Il trading sportivo insomma è una forma di trading in cui il trader compra e vende quote in base alle proprie previsioni sul mercato. Offre maggiore flessibilità rispetto alle scommesse classiche, in quanto il trader può modificare la propria posizione in qualsiasi momento, ad esempio vendendo quote per ottenere un profitto o minimizzare una perdita. Tutto questo è possibile grazie a una funzione specifica del trading sportivo che è il cash out, cioè la possibilità di uscire dal mercato per incassare subito la vincita in caso di andamento positivo del pronostico, o di limitare la perdita nel caso di andamento negativo: “Sembra facile – ammonisce Unger – ma non lo è affatto. Tutto questo deve essere infatti frutto di uno studio accurato e ha ovviamente i suoi potenziali rischi”.
Il trader sportivo dunque gioca sull’andamento di una quota durante lo svolgimento di un incontro e, in questo, ha delle similitudini molto marcate con chi gioca sui mercati finanziari: “E, come dicevo, anche i rischi sono paragonabili -afferma Unger. É chiaro, che se uno gioca a livello amatoriale gli spicci che ha in tasca con il solo scopo di divertirsi, è un conto e ovviamente è una pratica accettabile. Se invece ci si dedica in maniera più importante rischiando capitali significativi, è necessario adottare qualche precauzione. La prima cosa da fare è informarsi bene, ma molto bene, su dove si vanno a mettere i soldi, ovvero in quale broker si vanno a depositare gli importi che poi serviranno per fare le operazioni. La seconda, invece, è investire basandosi sui dati e non sui propri sentimenti. Questo è sempre vero, lo è di più quando oggetto del lavoro è un incontro sportivo”.
Noi tutti siamo opinionisti di calcio, di tennis e, all’occorrenza, anche di basket. Ma il tifo, nel trading sportivo, può essere pericoloso, può fare perdere denaro: “Per questo -sottolinea Unger- bisogna stilare necessariamente un piano d’azione che abbia una base logica e statistica. Ma non basta fare solo questo. L’altro aspetto sul quale porre attenzione è che questa attività non potrà mai diventare una professione stabile e concreta, perché comunque le cifre in gioco non arrivano a livelli tali da mettersi al riparo dai momenti di difficoltà che possono sempre esserci. Con la possibilità che si possa cadere nella ludopatia, dove non si conosce più il confine tra il divertimento fine a se stesso e un’iperattività che, alla fine, diventa dannosa. Bisogna insomma evitare un circolo vizioso che spesso porta alla rovina economica le persone”.
Mai farsi travolgere, dunque: “E mai – aggiunge Unger – farsi ingannare dai fuffaguru che stanno proliferando in questo settore.
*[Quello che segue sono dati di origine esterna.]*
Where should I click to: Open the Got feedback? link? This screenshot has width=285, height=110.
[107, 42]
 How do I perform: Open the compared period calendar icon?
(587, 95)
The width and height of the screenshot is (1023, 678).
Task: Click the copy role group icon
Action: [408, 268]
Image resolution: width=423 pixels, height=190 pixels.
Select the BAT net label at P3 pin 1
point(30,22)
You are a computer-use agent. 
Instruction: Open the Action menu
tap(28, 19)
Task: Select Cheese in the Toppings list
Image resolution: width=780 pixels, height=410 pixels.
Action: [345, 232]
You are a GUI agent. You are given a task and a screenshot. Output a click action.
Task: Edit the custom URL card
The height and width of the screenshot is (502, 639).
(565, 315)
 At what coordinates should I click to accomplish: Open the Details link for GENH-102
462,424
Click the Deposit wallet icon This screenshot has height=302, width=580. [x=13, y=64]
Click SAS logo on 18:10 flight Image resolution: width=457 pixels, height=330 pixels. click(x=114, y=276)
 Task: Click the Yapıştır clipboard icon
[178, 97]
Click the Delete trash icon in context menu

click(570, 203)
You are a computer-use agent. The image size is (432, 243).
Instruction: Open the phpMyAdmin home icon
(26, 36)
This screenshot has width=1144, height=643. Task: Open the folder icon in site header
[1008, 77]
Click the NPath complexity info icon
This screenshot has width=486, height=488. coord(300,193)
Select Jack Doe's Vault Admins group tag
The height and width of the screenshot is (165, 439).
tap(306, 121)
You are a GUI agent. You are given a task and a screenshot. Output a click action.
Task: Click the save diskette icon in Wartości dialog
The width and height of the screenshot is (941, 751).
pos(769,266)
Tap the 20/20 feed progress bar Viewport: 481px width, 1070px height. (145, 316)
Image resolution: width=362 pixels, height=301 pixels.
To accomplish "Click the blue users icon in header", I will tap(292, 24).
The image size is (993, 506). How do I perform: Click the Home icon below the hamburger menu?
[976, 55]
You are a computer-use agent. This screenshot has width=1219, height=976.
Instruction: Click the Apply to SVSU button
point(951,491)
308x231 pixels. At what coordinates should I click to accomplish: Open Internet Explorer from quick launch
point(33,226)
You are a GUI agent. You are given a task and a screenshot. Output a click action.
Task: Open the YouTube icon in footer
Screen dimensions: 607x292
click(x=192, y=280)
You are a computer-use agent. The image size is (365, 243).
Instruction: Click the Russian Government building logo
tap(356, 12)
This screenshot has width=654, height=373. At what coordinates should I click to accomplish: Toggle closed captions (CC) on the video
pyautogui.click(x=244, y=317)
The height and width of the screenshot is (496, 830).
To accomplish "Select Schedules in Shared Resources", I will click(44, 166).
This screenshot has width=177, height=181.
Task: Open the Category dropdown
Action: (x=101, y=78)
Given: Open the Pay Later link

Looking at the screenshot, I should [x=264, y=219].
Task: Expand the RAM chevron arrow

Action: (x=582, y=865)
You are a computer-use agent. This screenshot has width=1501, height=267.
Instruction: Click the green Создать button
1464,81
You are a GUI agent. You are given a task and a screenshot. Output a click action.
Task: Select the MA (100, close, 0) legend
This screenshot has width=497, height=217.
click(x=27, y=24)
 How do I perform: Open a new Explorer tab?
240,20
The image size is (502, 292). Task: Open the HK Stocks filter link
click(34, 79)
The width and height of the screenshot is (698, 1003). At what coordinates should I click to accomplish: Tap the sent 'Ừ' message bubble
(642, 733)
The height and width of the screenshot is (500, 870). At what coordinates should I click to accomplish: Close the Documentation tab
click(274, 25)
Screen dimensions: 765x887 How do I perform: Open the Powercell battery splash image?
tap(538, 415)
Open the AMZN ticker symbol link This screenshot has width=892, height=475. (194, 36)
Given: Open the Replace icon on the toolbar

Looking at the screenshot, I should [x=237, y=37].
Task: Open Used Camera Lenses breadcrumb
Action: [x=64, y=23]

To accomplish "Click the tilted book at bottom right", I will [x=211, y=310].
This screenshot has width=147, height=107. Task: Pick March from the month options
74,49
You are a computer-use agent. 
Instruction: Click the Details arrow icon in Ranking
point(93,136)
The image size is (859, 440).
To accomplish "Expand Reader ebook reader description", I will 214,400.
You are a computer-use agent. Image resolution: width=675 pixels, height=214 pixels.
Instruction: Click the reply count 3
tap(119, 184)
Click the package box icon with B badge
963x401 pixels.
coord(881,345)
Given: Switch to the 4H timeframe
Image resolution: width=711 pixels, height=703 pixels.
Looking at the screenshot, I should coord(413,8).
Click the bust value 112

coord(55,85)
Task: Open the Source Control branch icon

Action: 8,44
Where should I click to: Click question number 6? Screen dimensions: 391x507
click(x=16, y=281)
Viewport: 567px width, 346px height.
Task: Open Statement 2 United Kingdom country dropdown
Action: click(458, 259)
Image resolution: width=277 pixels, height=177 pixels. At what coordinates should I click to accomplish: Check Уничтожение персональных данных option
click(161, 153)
Si tratta di persone che cercano di trarre un loro unico tornaconto, propinando consigli a pagamento. Bisogna fare attenzione, verificando che tipo di competenze abbia, che tipo di capacità abbia dimostrato e anche che tipo di risultati possa aver fatto ottenere seriamente a chi l’ha seguito. Purtroppo improvvisarsi esperti di qualcosa, per trarne un guadagno economico a danno di altri, è una moda molto diffusa non solo italiana, ma anche mondiale. E bisogna assolutamente difendersi”.